Whilst claims by President Donald Trump that the Regeneron antibody cocktail administered to him is a ‘cure’ for COVID-19 have been denied by the medical community, growing evidence suggests that the treatment could be effective in reducing viral load and recovery times.
The media has been on tenterhooks since the news broke that President Trump and the First Lady had been diagnosed with coronavirus, along with a spiralling number of aids at the White House. After a swift transfer to Walter Reed Medical Center for treatment, Trump was given the Regeneron antibody cocktail, along with the antiviral Remdesivir, and the steroid Dexamethasone; two of these are still experimental for treating COVID-19. The president’s apparent speedy recovery from the illness and claims of ‘feeling perfect’ have led him to claim that Regeneron’s antibody cocktail is a ‘cure’ for COVID-19 and that he intends to make it available for free to all Americans.
Such claims have been played down by the medical community who have reiterated that even though it is not a cure, it is showing promising signs of use as a therapy for those suffering from the effects of COVID-19.
The President received an 8g dose of Renegeron’s experimental antibody cocktail drug on Friday 2nd October 2020 following confirmation of his diagnosis earlier in the week. The official name for the drug cocktail is REGN-COV2 and it involves a combination of two laboratory-made antibodies that work to stop coronavirus from entering the cells and multiplying. One of the antibodies derives from the antibodies produced by one of the first US COVID-19 patients and the other is based on the antibody response that mice produce when exposed to the virus. Evidence is building that this approach can help to keep the viral load down, which in turn prevents the immune system from going into overload, a key factor in influencing the severity of the illness in a patient.
At present, the early clinical trials for REGN-COV2 have shown a significantly lower viral load within one week and recovery time appeared to be halved. It is worth pointing out that the trial has only focused on those who were not sick enough to be hospitalized and so it is unclear how effective it would be for the more seriously ill patients. That said, further testing is needed, because in some cases, this kind of treatment ends up having the opposite effect which is called ‘antibody dependent enhancement’. This is when the treatment actually helps the virus to invade the cells, leading to rapid decline. Thankfully, early indications suggest that REGN-COV2 is not having this effect.
The President was also treated with Remdesivir, an antiviral drug by Gilead. He was given a five-day treatment which also began on the Friday after he arrived at Walter Reed. Remdesivir is an existing antiviral therapy which is used to treat Ebola and appears to also stop coronavirus from replicating within the body, though scientists currently are unsure why this is the case.

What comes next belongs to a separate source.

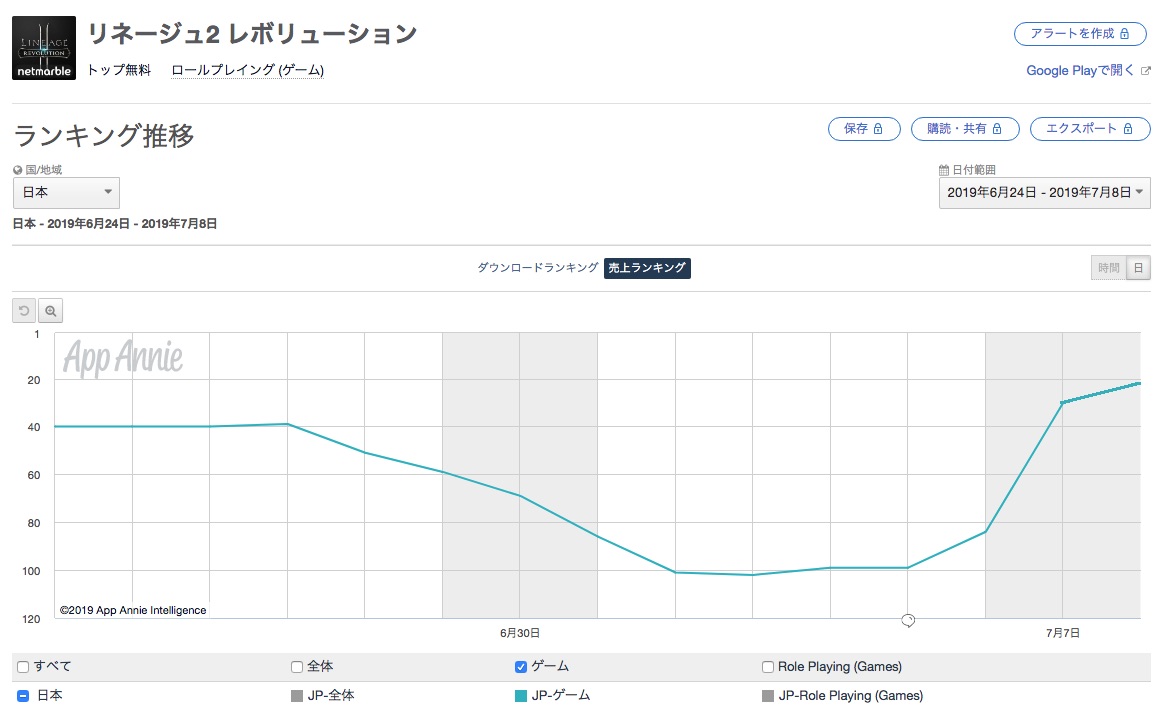Switch to ダウンロードランキング tab
Viewport: 1168px width, 716px height.
pyautogui.click(x=537, y=268)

Remdesivir has been involved in late-stage clinical trials which have shown that patients are more likely to recover within 11 days if they are given the treatment compared to those who didn’t receive it. It also appears that survival odds were around 40% better which led to the drug being approved for emergency use by the FDA in May. Initially it was just approved for severely ill patients but has now been approved for use in any hospitalized patients. As with all treatments, it does come with some side effects with one of the most serious relating to a harming of the liver function, so any patient on this therapy needs to be closely monitored.
The final part of the President’s treatment includes administering Dexamethason, which is a common steroid priced at just $6 but known to induce psychiatric side effects. It’s primary use is to control inflammation and approved for use in a range of other conditions in the US. Studies in the UK have indicated that using this steroid can cut the risk of death by 36% in patients who are seriously ill and require breathing machines. It also reduced death rates by 18% in those who required supplemental oxygen. That said, it did appear to have more harmful effects when administered to those who were only suffering mildly from the illness. This means that there appears to be a risk of administering this treatment too early in the progression of the illness, which has led doctors to questions whether President Trump was actually very sick, or has been exposed to its potentially harmful neuropsychiatric effects.
It is not known if anyone except the President has received this exact combination of drugs as a treatment for COVID-19 and whilst it appears that he is making a strong recovery, it has been highlighted that we simply don’t know the long term impacts of infection. In addition, the costs associated with his treatment, combined with the potential health risks mean that this is not a treatment plan that could be made available to everyone in the US. Trump is keen to get voters on his side with his promises of a vaccine and a ‘cure’ for COVID-19, but the facts show that we are still some way away from finding a solution that could be rolled out to the mass population.